▶ [Your goal] Each line in the entries below that holds the string "This" is to be listed.

◇ ◇ ◇ ◇ ◇ ◇ ◇

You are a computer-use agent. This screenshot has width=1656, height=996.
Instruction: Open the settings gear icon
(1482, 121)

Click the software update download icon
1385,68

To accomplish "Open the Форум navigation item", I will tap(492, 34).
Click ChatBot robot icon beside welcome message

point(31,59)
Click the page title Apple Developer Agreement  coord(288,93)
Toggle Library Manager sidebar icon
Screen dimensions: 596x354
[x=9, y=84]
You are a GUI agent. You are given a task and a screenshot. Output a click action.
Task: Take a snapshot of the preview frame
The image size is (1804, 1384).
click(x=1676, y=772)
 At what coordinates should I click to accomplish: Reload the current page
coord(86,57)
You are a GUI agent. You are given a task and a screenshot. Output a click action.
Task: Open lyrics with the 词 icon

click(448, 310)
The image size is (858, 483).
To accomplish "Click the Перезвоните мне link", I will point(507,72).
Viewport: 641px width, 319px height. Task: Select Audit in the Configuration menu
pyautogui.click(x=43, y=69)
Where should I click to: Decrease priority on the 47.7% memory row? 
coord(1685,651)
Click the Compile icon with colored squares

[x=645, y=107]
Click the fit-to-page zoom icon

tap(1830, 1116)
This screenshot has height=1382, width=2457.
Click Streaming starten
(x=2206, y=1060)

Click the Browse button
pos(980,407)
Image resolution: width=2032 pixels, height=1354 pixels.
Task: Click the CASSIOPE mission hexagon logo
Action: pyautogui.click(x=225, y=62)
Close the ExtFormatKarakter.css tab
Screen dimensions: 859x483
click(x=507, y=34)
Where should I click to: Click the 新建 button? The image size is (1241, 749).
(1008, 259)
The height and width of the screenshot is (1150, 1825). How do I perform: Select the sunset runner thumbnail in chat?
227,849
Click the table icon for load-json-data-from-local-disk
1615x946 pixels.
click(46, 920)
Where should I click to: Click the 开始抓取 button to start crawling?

◇ ◇ ◇ ◇ ◇ ◇ ◇

▶ [Problem solution]
You are a computer-use agent. This screenshot has width=1656, height=996.
This screenshot has height=1382, width=2457.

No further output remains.